[Work instructions]:
Each line below containing the word "computer" needs to be shown.

[Data provided]:
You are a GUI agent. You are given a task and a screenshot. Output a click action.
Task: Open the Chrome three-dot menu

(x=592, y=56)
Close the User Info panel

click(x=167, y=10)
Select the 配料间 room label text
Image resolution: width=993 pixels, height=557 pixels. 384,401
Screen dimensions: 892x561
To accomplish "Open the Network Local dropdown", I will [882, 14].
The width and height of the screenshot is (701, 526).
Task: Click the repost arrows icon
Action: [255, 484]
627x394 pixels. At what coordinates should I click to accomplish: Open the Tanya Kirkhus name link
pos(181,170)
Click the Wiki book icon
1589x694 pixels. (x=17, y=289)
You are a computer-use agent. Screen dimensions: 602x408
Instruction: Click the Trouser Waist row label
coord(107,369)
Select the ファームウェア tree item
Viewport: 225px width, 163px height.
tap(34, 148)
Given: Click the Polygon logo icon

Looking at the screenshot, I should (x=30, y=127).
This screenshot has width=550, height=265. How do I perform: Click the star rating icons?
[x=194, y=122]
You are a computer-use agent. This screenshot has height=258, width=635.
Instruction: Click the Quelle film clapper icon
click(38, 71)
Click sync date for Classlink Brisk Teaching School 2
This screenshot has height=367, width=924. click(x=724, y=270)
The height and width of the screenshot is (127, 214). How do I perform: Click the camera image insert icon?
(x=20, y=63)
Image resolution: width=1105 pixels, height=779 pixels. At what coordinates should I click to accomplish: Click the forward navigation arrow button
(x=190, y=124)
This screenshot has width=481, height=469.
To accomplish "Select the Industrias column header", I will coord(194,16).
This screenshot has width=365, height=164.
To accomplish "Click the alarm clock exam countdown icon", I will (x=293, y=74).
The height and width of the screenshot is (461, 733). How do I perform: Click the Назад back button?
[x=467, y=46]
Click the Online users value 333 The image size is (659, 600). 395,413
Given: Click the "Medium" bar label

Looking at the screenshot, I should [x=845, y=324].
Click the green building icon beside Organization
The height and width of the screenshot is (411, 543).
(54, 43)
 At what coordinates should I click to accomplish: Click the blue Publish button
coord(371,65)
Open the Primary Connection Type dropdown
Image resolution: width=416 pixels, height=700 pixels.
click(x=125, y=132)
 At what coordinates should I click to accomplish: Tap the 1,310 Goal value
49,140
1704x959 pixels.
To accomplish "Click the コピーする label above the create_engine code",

[Output of the exercise]:
You are a computer-use agent. Screen dimensions: 602x408
You are a computer-use agent. This screenshot has height=258, width=635.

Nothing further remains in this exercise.